The Khorsabad room at the Louvre in Paris houses some of the most extraordinary surviving lamassu, transported to France in the mid-nineteenth century during the archaeological excavations led by Paul-Emile Botta. These figures, standing over four metres tall, have lost none of their power across three millennia: their composite form, simultaneously human, animal and divine, continues to pose the same question to every visitor who stands before them, what does it mean to guard a threshold, and what lies beyond it
karine mimoun’s interpretation
The Lamassu is the only work in 1-Cosmogony that originated in a specific encounter with an existing object. Karine Mimoun did not come to it through research but through the physical experience of standing in the Khorsabad room at the Louvre and finding herself unable to leave. There was something in the figures that refused to recede into the past, too present, too insistent, too alive. The scale of the colossi, their serene authority, the uncanny modernity of their gaze across three thousand years, produced in her an overwhelming sense that what she was looking at was not history but a question addressed directly to the present. This painting is the record of that encounter and her attempt to answer it.

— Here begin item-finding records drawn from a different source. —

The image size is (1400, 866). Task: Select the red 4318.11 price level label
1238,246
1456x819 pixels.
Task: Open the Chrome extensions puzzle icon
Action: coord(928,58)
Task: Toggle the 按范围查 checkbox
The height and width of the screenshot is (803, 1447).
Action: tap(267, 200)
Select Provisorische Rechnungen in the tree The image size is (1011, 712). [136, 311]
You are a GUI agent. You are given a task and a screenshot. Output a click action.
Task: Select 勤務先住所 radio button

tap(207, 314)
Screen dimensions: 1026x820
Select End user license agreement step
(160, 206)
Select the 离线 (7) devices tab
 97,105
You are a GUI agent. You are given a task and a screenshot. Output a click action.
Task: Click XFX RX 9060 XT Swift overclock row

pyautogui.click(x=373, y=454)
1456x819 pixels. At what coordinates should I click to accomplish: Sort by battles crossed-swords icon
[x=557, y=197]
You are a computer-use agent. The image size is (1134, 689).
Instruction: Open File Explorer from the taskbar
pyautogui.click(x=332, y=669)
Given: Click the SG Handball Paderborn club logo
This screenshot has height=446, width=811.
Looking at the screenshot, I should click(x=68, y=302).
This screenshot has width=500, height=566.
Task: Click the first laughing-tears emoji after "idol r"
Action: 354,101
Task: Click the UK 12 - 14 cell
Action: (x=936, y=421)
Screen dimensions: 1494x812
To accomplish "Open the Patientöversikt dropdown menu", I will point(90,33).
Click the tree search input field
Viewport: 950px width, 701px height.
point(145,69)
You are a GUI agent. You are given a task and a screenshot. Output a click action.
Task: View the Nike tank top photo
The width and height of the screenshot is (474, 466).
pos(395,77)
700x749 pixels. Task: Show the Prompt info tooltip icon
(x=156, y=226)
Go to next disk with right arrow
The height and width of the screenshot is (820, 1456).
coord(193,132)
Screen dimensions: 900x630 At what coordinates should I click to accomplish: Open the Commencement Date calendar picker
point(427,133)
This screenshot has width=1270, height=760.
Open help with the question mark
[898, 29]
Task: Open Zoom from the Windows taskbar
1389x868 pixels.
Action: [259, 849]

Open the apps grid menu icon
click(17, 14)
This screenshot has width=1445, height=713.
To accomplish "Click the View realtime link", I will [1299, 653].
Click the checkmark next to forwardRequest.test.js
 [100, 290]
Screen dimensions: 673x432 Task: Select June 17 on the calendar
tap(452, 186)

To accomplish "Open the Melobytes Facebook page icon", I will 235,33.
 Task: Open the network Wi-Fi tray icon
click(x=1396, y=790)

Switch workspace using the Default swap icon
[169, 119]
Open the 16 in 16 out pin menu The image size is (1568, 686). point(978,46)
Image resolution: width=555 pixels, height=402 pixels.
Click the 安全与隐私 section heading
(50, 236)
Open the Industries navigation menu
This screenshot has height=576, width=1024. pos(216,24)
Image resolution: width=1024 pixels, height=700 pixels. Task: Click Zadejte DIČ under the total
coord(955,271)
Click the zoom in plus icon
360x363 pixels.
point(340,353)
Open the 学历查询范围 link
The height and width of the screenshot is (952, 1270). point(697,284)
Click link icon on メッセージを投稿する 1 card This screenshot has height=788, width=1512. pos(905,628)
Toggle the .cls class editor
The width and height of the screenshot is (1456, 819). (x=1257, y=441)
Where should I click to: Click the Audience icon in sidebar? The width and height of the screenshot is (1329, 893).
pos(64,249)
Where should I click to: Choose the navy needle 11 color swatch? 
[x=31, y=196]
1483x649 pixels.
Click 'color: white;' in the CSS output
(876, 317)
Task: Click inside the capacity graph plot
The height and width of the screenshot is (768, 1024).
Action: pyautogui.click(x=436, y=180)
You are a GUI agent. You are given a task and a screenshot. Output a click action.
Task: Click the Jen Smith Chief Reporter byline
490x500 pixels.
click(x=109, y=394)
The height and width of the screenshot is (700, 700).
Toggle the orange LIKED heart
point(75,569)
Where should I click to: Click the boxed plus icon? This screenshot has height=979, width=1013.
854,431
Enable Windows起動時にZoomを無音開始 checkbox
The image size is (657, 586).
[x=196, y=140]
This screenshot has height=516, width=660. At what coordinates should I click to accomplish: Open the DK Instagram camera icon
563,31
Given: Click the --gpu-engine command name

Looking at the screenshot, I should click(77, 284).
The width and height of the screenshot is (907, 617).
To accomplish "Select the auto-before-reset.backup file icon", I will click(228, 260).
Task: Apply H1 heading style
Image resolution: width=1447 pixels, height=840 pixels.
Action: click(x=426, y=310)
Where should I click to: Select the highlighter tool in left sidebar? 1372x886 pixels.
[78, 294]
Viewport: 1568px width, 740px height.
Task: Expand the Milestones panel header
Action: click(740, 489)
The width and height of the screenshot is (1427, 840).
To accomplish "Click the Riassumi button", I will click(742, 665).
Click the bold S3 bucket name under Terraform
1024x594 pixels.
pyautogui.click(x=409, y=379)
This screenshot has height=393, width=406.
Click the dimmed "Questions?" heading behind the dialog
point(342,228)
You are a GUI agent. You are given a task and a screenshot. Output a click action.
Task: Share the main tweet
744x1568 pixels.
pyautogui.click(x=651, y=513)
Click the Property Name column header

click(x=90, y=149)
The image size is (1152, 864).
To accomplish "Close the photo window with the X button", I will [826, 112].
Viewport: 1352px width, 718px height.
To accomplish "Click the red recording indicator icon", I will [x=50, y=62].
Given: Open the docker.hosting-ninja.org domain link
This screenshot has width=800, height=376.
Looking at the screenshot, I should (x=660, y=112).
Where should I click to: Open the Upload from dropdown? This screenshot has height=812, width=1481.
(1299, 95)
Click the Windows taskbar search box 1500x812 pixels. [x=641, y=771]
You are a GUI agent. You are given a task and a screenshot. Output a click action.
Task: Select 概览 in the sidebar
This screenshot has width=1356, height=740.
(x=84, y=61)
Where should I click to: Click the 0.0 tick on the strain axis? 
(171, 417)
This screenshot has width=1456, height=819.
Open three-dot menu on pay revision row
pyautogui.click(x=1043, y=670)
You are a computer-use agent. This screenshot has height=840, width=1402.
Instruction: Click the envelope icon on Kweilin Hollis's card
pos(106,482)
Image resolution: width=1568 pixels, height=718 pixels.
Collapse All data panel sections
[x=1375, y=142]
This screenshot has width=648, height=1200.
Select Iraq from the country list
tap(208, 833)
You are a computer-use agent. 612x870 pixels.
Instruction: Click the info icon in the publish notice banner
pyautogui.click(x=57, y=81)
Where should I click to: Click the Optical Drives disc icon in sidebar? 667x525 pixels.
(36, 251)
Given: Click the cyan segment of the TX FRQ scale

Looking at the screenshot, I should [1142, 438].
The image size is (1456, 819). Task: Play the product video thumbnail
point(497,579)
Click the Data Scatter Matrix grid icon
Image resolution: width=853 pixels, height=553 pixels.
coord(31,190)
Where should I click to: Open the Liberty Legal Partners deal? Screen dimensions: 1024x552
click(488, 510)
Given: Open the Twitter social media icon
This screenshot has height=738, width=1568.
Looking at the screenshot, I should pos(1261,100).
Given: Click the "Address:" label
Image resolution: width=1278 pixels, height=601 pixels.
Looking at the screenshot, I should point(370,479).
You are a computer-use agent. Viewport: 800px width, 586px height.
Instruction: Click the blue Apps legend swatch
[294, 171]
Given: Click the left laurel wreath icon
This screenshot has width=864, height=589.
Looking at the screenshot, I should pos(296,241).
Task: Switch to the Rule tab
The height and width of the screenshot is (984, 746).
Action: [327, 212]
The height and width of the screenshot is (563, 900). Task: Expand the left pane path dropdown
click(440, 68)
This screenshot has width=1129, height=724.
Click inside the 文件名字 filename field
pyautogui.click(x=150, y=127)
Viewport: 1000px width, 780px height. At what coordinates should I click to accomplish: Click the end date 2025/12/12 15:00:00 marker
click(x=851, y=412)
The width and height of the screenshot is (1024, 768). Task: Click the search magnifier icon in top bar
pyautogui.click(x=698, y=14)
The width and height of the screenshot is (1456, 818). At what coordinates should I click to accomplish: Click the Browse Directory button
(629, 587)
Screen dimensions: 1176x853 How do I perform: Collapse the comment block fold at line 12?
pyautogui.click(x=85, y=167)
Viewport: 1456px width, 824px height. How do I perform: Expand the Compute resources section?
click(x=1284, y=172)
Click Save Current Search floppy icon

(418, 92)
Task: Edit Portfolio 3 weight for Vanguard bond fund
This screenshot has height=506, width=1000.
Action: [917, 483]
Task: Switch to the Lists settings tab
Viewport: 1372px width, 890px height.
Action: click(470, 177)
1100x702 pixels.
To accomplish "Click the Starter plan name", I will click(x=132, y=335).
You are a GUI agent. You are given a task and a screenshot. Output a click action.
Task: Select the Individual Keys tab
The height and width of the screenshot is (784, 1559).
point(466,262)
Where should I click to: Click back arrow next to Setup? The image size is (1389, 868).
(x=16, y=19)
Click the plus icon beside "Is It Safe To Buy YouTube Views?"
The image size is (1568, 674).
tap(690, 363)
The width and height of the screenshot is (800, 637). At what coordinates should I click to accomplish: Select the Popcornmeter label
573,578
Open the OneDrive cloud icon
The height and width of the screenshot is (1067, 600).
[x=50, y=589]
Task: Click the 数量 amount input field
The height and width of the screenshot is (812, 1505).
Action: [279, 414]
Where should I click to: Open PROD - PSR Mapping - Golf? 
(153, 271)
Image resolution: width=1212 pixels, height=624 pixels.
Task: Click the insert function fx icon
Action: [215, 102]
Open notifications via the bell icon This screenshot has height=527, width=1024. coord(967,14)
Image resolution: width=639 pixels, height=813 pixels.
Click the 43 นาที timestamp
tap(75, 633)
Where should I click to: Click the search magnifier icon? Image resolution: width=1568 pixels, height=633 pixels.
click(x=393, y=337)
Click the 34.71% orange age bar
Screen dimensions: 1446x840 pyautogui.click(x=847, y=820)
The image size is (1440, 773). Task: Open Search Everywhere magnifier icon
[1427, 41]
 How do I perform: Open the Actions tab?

The technical language of the work was discovered in the making: faces sculpted in plaster, moulded and cast, then painted in trompe-l’oeil to evoke precious gems; a textured background of waves radiating outward from the centre, their crests outlined in gold. These were not choices made in advance but discoveries made in the act of painting, responses to an emotion that needed a form. Simple gestures, found intuitively in the process of responding to what she had felt in that room, that would become the defining visual signature of an entire body of work. In this sense, the Lamassu did not simply inspire a painting; it invented a language.
The Lamassu and the 1-Cosmogony collection
The Lamassu is the founding work of 1-Cosmogony. It was this encounter with the colossal guardians of the Louvre that gave birth to the entire collection, to the concept of unity that runs through each work, and to the artistic language that would define them all: faces painted as gems, gold-crested textured grounds, the assembly of hundreds of human fragments into a single mythic form.